Statt einer Wasser-Luft-Ladeluftkühlung sorgt beim Bugatti Bolide eine Luft-Luft-Ladeluft-kühlung mit Wasservorkühlung für eine optimale Leistungsentfaltung auf Rundstrecken. Die Anströmung erfolgt von der Fahrzeugfront über jeweils einen internen und externen Luftführungskanal pro Fahrzeugseite. Die beiden Wasserkühler, die vor der Vorderachse angeordnet sind, bieten strömungstechnisch betrachtet ein effektiveres Kühlernetz als sogar in der Formel 1 üblich. Drei luftdurchströmte Ölkühler für Motor, Getriebe und Differential mit jeweiliger Wasservorkühlung senken die Temperatur auch auf fahrdynamisch anspruchsvollen Rennrunden. Neuentwickelte und hybride CFK-Titan-Turbofan-Radialverdichter durchlüften und kühlen die Hochleistungs-Rennsportbrems-anlage.
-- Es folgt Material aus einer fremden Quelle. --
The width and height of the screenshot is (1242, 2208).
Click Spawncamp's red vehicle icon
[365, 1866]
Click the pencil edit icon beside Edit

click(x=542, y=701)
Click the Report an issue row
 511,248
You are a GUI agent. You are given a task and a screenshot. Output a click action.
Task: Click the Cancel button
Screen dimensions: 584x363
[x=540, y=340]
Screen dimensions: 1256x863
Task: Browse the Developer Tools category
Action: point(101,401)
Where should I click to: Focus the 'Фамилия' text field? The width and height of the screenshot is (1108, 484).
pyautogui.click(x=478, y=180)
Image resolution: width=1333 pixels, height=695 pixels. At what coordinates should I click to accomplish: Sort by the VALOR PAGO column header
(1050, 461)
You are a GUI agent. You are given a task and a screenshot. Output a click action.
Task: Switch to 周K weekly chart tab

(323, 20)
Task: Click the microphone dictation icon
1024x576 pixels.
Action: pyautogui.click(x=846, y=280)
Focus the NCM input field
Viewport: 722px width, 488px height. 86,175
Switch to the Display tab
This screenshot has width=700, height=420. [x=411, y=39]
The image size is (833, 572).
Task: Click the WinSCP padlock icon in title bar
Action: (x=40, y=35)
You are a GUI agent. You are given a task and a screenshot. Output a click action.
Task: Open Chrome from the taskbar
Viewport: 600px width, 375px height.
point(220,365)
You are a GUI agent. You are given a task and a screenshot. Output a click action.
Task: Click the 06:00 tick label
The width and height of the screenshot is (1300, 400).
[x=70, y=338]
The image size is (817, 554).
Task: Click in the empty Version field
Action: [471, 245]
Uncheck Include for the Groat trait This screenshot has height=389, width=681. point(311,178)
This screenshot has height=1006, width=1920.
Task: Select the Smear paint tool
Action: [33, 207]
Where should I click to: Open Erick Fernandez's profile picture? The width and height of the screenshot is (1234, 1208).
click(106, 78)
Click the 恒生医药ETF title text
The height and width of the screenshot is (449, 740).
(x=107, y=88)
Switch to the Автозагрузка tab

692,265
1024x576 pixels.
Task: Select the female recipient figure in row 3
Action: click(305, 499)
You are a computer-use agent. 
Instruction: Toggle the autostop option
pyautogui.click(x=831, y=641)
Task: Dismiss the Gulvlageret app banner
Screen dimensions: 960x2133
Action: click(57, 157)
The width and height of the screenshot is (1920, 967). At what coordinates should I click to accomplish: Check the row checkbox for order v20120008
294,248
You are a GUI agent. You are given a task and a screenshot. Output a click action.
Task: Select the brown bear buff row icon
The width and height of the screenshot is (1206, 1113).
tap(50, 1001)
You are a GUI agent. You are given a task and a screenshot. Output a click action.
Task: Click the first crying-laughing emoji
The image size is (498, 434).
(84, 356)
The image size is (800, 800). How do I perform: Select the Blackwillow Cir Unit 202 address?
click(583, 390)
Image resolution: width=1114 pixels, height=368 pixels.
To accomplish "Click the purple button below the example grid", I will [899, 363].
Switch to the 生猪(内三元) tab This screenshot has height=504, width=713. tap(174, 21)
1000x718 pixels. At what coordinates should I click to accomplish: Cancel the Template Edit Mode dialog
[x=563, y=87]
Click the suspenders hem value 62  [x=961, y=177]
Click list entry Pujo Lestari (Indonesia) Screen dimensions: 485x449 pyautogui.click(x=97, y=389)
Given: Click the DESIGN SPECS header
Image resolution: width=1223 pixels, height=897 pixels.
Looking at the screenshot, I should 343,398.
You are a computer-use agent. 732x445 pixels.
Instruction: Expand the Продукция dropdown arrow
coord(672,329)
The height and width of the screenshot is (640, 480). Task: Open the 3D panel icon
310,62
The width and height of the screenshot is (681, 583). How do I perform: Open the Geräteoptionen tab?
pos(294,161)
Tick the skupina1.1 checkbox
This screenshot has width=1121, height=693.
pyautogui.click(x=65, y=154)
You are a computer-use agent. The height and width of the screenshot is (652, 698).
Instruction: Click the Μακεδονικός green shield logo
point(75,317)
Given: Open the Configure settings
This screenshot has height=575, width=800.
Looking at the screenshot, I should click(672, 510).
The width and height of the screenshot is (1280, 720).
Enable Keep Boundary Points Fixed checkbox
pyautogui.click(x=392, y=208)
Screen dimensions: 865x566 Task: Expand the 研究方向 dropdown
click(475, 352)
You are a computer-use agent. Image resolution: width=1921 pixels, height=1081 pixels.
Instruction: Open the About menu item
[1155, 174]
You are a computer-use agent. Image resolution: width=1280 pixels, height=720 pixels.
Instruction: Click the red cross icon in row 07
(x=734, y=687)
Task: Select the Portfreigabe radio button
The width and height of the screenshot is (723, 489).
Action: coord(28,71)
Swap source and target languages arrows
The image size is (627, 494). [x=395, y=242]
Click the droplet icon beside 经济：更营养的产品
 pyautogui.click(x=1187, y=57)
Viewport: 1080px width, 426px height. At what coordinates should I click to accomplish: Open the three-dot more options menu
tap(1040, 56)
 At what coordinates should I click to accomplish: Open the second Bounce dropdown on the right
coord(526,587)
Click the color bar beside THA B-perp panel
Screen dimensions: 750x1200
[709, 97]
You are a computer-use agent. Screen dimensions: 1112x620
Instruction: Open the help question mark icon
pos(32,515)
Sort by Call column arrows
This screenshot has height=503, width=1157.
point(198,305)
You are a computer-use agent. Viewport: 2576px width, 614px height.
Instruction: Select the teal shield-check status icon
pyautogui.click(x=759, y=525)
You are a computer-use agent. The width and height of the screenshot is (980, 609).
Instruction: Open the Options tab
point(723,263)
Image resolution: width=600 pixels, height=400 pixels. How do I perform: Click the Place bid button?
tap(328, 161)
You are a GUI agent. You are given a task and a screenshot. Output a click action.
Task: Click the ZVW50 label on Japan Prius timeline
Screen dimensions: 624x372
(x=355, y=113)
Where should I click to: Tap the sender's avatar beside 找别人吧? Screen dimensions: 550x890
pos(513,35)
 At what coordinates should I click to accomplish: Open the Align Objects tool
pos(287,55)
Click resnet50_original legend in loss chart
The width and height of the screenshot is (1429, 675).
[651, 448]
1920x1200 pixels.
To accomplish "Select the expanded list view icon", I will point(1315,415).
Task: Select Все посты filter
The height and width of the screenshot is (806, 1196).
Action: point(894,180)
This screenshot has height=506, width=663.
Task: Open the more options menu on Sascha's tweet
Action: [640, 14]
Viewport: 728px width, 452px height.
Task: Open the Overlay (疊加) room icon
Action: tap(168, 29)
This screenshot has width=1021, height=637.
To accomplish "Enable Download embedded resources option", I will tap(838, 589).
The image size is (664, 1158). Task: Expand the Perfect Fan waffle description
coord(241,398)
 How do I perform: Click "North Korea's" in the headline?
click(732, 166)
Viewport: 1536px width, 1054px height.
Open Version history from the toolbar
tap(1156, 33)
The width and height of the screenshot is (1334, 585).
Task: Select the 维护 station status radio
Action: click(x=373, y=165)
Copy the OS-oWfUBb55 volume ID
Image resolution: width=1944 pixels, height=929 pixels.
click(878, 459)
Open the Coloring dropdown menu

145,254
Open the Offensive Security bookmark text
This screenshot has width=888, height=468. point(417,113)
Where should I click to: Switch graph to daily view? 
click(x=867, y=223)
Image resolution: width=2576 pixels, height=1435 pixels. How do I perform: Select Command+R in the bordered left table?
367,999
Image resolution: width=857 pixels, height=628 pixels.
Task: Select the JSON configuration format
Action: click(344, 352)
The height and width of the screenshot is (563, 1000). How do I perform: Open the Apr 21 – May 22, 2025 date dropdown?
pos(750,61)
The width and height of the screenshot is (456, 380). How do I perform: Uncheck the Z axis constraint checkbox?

Um 1.240 Kilogramm Trockengewicht zu erreichen, wurden bei den verwendeten Werkstoffen und Fertigungsverfahren alle Register des aktuell und auch des zukünftig Machbaren gezogen. Alle Schraub- und Verbindungselemente des Bolide sind vollständig in Titan ausgeführt. Zudem kommen an vielen Stellen hohle, dünnwandige Funktionsbauteile aus einer Luft- und Raumfahrt-Titanlegierung zur Anwendung, die aus dem 3D-Drucker stammen und mit Wandstärken von bis zu 0,5 Millimeter extrem dünn, aber mit einer Zugfestigkeit von 1.250 Newton pro Quadratmillimeter dennoch sehr stabil sind. Hybrid-Komponenten wie die 0,5 Meter lange Antriebsnebenwelle kombinieren gewickelte hochfeste und hochsteife Kohlenstofffasern mit 3D-gedruckten Titan-Endfittingen und halten einer Dauerbetriebs-temperatur von bis zu 260 Grad Celsius stand. Das reduziert das Gewicht in diesem Beispiel um rund die Hälfte auf 1,5 Kilogramm und erhöht durch die Reduzierung der rotierenden Massen gleichzeitig die Drehfreudigkeit des Triebwerks. Auch die auf den Front- und Heckflügel wirkenden Kräfte werden von ultraleichten, aber sehr festen Titanelementen übertragen. Die vorderen wiegen lediglich 600 Gramm, die hinteren erstaunliche 325 Gramm.
Eine Weltneuheit ist die morphbare Außenhaut der Ansaughutze auf dem Dach. Diese bietet eine aktive Strömungsoptimierung: Bei langsamer Fahrt bleibt die Oberfläche der Hutze glatt, bei schneller Fahrt wölbt sich ein Feld von Blasen aus. Dieses reduziert den Luftwiderstand der Hutze um 10 Prozent und sorgt für einen um 17 Prozent geringeren Auftrieb, zudem wird die Anströmung des hinteren Flügels optimiert. Bei 320 km/h liegt der Abtrieb am hinteren Flügel bei 1.800 Kilogramm und am vorderen bei 800 Kilogramm.